L’entreprise française Duralex, historiquement célèbre pour sa verrerie artisanale, est actuellement dans une situation critique. Placée en redressement judiciaire au cours des derniers mois, elle compte jusqu’au 6 août pour trouver un nouveau propriétaire capable de sauver ses 244 salariés.
Face à la crise économique française profondément marquée par une stagnation chronique et des déficits croissants, Duralex a subi un deuxième revers : l’augmentation des coûts des matières premières et de l’énergie.
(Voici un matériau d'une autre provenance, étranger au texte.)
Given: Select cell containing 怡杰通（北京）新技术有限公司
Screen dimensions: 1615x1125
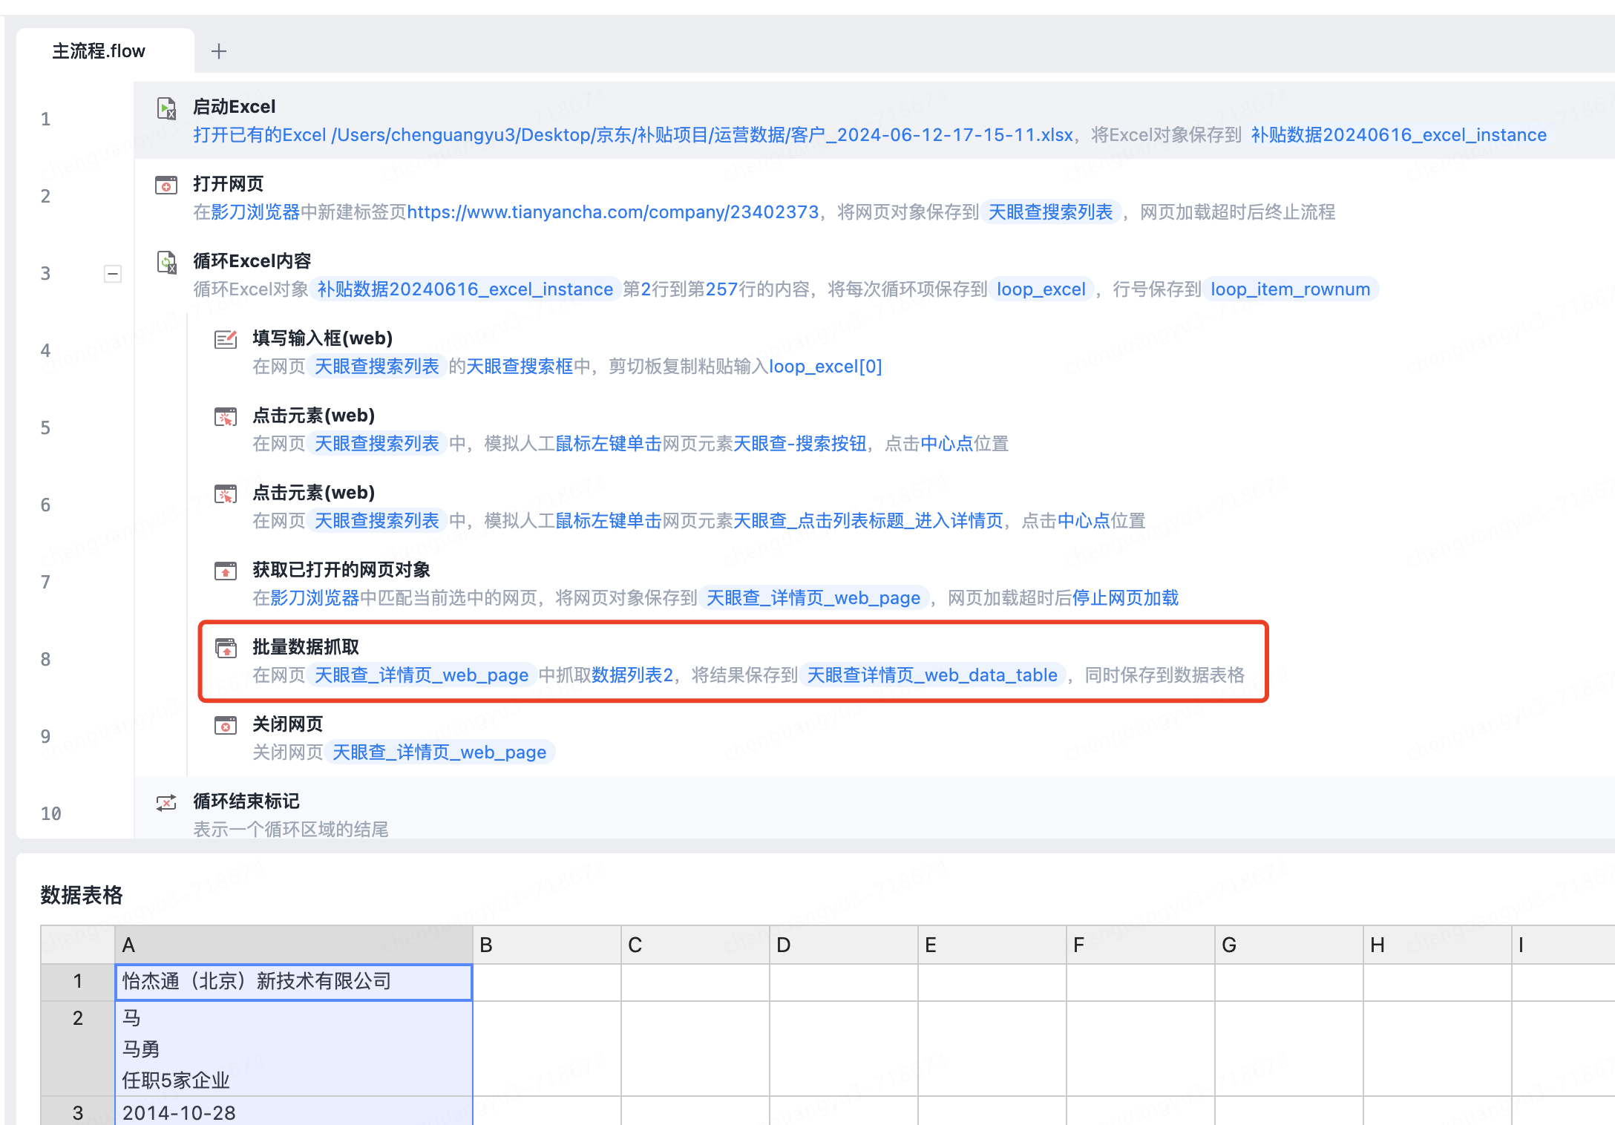Looking at the screenshot, I should click(294, 982).
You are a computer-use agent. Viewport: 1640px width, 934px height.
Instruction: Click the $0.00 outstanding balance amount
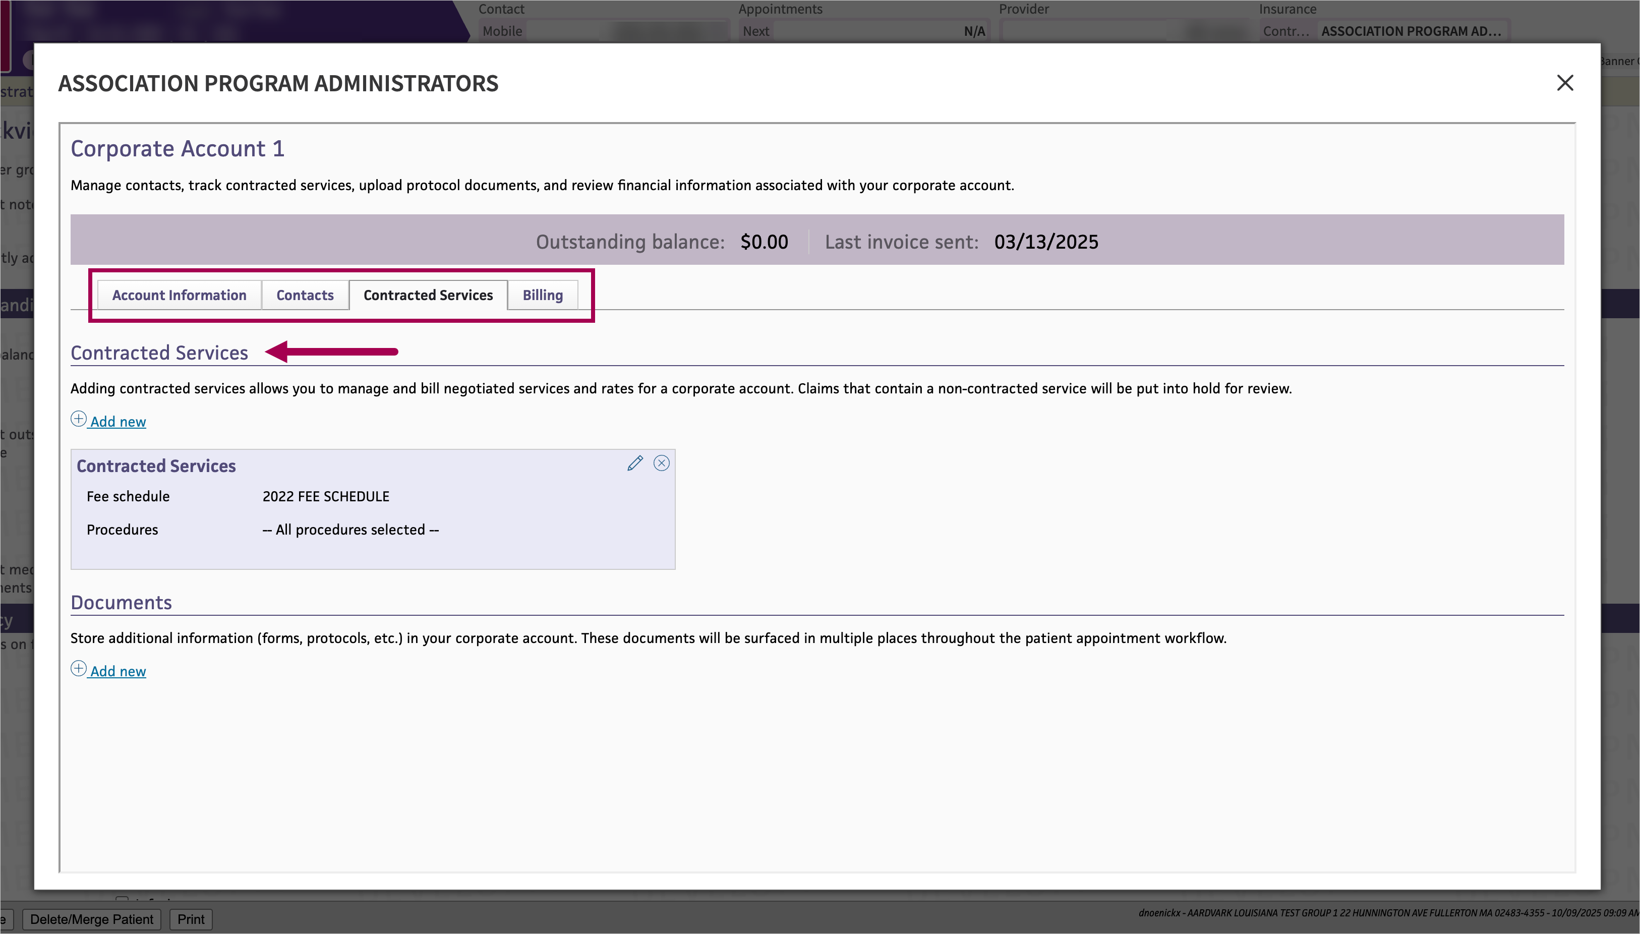pyautogui.click(x=764, y=242)
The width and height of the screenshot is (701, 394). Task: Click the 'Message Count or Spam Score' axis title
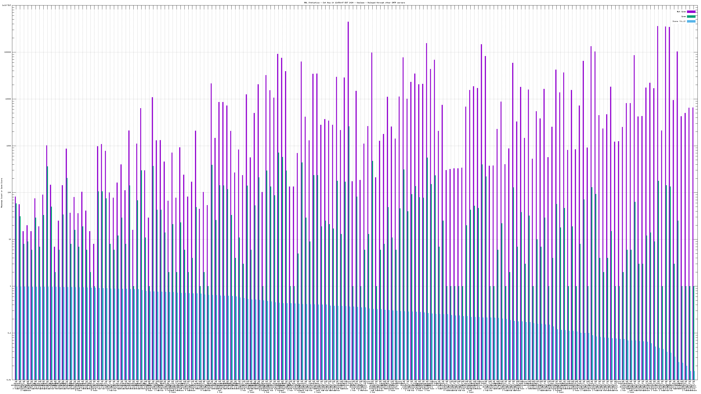pyautogui.click(x=2, y=193)
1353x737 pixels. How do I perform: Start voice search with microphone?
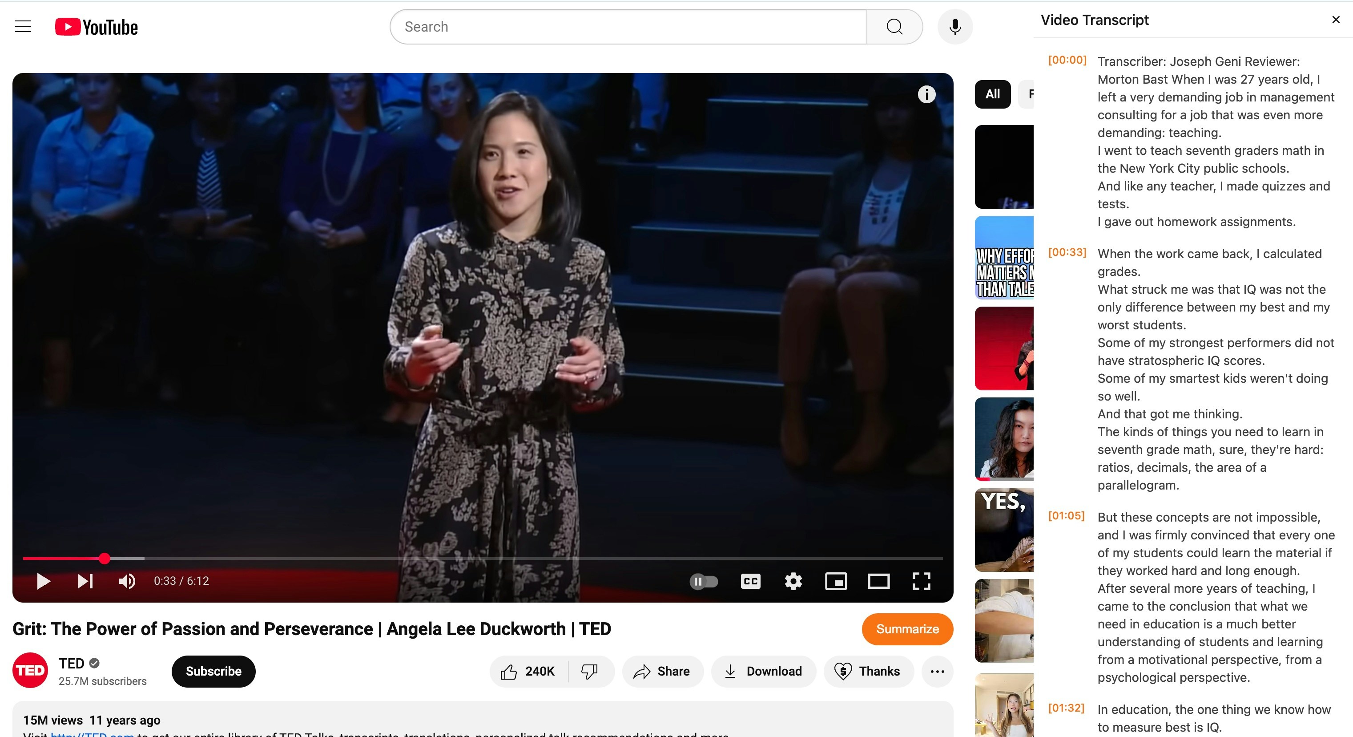coord(955,27)
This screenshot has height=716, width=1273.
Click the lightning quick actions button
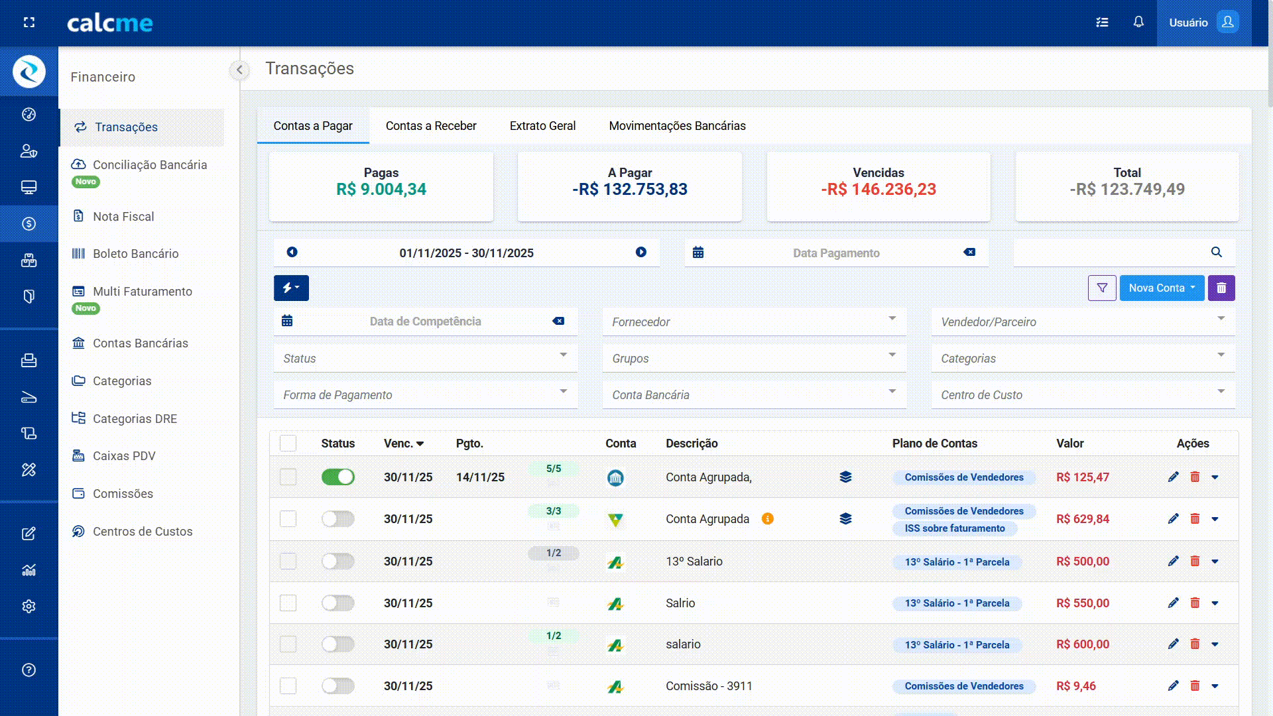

Ces problèmes sont désormais le reflet d’un ensemble systémique en train d’effondrement.
Un groupe métallurgique français, Carlesimo, propose une solution en investissant 5 millions d’euros pour redresser les activités à la Chapelle-Saint-Mesmin. «Seul un véritable acteur industriel avec une vision stratégique et long terme peut sauver cette verrerie», affirme Jonathan Carlesimo, président du groupe.
Cependant, l’urgence est grande : le tribunal de commerce d’Orléans doit décider avant le 17 septembre. Pour les salariés et les parties prenantes, la crise économique française ne permet plus d’attendre. L’imminence de l’effondrement national menace désormais l’avenir des entreprises comme Duralex.